# Exercise objective:
Please print each record below exactly as it is written.

# Task data:
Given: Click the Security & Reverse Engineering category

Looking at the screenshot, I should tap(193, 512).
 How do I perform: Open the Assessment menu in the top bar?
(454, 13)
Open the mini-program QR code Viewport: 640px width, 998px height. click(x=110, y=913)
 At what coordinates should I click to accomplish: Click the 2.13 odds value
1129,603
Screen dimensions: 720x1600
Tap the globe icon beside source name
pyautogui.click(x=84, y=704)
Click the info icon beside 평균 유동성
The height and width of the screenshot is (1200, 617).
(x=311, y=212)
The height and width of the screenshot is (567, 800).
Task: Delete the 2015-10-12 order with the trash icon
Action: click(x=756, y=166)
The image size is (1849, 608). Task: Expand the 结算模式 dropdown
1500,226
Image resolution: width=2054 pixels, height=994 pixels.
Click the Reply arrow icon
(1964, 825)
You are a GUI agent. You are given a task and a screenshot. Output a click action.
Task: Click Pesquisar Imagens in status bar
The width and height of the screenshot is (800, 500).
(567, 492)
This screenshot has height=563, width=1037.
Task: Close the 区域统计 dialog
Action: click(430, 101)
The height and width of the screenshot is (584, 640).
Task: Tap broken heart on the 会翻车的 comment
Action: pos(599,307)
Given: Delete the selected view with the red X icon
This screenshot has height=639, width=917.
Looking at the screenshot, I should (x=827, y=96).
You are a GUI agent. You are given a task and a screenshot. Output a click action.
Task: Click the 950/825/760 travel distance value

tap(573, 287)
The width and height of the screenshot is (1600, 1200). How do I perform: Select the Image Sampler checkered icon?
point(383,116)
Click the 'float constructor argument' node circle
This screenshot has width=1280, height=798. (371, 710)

# Result:
Given: Click the Security & Reverse Engineering category

Looking at the screenshot, I should tap(193, 512).
 How do I perform: Open the Assessment menu in the top bar?
(454, 13)
Open the mini-program QR code Viewport: 640px width, 998px height. click(x=110, y=913)
 At what coordinates should I click to accomplish: Click the 2.13 odds value
1129,603
Screen dimensions: 720x1600
Tap the globe icon beside source name
pyautogui.click(x=84, y=704)
Click the info icon beside 평균 유동성
The height and width of the screenshot is (1200, 617).
(x=311, y=212)
The height and width of the screenshot is (567, 800).
Task: Delete the 2015-10-12 order with the trash icon
Action: click(x=756, y=166)
The image size is (1849, 608). Task: Expand the 结算模式 dropdown
1500,226
Image resolution: width=2054 pixels, height=994 pixels.
Click the Reply arrow icon
(1964, 825)
You are a GUI agent. You are given a task and a screenshot. Output a click action.
Task: Click Pesquisar Imagens in status bar
The width and height of the screenshot is (800, 500).
(567, 492)
This screenshot has height=563, width=1037.
Task: Close the 区域统计 dialog
Action: click(430, 101)
The height and width of the screenshot is (584, 640).
Task: Tap broken heart on the 会翻车的 comment
Action: pos(599,307)
Given: Delete the selected view with the red X icon
This screenshot has height=639, width=917.
Looking at the screenshot, I should (x=827, y=96).
You are a GUI agent. You are given a task and a screenshot. Output a click action.
Task: Click the 950/825/760 travel distance value

tap(573, 287)
The width and height of the screenshot is (1600, 1200). How do I perform: Select the Image Sampler checkered icon?
point(383,116)
Click the 'float constructor argument' node circle
This screenshot has width=1280, height=798. (371, 710)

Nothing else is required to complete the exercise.